Belfast Telegraph

Monday 28 July 2014

Review: Simple Minds, Odyssey Arena, Belfast

80s icons are still Alive And Kicking

Ten years ago Simple Minds were running out of gas and in danger of careering off the road.

The bleak writing was on the wall for them, but their 15th studio album Graffiti Soul was a product of the fresh momentum that saw them leap onto the Odyssey Arena stage last night with a spring in their revitalised step.

OMD kicked off proceedings in style with lead singer Andy McCloskey dancing like a deranged uncle at a wedding. They finished on a high with Enola Gay and the crowd were left wanting more.

Simple Minds sprinted out of the blocks with an energetic start and Sanctify Yourself set the tone for a night of classics.

All The Things She Said, also from the Once Upon a Time album, was an unexpected treat and as lead singer Jim Kerr remarked: “We played Dublin last night but we still have plenty in the tank for Belfast.”

Waterfront had the crowd on their feet again, the older tracks like Life In A Day were recognisable only to those who have been with the band on their journey since 1977.

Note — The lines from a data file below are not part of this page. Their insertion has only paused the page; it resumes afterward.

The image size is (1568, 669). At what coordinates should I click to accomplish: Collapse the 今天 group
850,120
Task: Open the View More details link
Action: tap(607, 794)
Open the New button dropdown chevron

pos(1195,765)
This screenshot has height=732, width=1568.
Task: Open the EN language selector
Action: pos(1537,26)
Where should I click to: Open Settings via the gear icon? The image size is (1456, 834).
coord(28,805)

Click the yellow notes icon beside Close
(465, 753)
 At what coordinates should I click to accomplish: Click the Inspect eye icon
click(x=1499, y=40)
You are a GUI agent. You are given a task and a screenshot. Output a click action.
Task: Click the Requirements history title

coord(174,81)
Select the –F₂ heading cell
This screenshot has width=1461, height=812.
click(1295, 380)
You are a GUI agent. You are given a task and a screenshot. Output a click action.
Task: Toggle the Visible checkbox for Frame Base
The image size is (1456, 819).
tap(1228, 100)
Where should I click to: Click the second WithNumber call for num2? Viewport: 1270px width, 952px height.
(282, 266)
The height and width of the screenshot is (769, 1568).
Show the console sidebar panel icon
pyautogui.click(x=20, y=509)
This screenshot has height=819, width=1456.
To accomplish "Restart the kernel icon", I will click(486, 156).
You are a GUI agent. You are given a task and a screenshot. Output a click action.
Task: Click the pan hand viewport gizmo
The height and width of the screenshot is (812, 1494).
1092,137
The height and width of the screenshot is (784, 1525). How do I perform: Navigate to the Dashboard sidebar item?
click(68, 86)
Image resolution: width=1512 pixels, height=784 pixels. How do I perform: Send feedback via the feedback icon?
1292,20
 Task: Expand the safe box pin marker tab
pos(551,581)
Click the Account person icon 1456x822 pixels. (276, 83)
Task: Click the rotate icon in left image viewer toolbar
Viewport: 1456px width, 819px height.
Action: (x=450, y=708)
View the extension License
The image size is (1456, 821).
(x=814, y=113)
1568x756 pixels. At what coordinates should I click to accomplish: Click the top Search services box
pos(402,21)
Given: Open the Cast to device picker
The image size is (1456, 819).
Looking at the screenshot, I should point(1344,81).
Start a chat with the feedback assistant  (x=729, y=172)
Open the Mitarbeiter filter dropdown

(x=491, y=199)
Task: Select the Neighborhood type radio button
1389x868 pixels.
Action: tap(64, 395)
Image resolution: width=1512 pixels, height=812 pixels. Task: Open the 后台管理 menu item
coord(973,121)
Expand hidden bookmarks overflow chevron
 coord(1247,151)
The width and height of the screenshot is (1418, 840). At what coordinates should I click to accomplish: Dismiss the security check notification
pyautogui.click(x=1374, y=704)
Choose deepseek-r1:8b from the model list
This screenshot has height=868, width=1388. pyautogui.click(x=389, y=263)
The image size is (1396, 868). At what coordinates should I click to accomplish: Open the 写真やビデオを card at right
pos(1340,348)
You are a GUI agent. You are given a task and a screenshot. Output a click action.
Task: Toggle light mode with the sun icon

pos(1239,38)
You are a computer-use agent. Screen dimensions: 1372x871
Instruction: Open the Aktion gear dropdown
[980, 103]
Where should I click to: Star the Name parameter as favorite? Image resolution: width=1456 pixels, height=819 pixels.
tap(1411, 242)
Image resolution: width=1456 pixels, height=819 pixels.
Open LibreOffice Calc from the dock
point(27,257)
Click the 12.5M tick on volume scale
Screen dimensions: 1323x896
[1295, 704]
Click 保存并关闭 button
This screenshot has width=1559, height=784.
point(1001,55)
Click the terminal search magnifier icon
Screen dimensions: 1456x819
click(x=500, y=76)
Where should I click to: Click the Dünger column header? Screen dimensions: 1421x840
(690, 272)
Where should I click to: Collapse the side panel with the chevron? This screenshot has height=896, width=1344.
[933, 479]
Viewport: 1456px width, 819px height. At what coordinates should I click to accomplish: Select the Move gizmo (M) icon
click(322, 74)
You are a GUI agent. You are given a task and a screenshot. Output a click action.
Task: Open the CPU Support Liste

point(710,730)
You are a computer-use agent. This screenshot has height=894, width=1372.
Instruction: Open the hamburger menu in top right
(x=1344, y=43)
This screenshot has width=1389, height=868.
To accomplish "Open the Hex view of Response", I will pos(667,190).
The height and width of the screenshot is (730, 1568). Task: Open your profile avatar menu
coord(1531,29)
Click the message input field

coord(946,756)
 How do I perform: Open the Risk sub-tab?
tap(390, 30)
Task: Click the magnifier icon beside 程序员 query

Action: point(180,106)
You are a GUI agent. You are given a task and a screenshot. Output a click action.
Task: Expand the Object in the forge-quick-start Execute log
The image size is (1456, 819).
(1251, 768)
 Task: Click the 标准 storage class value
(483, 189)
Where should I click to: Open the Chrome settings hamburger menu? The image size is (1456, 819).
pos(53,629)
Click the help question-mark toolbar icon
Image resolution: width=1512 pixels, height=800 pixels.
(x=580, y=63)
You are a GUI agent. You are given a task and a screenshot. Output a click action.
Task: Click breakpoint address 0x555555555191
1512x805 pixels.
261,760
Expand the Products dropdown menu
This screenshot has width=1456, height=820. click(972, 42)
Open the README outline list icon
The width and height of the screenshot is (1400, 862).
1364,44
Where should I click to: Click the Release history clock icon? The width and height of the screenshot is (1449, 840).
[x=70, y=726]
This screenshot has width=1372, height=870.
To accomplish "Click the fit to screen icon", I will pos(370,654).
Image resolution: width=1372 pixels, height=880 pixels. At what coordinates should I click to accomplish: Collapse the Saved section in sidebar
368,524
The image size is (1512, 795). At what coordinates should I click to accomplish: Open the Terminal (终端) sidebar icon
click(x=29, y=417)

A lot has changed in the music industry since frontman Jim Kerr and guitarist Charlie Burchill clung to their teenage dream in 1977 but they are still living it after several highs and lows and who can blame them.

A decade ago, in Kerr's own words, the band were “staggering around like punch-drunk boxers”. But as a live act, Simple Minds remained among the big hitters. Last night their loyal following had plenty to get excited about as the band seems to have rekindled its affinity with the city that gave them their only UK number one hit, Belfast Child.

Backing vocalist Sarah Brown - no, not the Prime Minister's wife - represented a sparkling new addition to the line-up, bringing songs to life.

Kerr and Burchill, who have recently celebrated their 50th birthdays, have found their mojo again and every gig on the UK tour is recorded and made available as a boxed memory stick.

Judging on last night's performance, there are more memories to be made.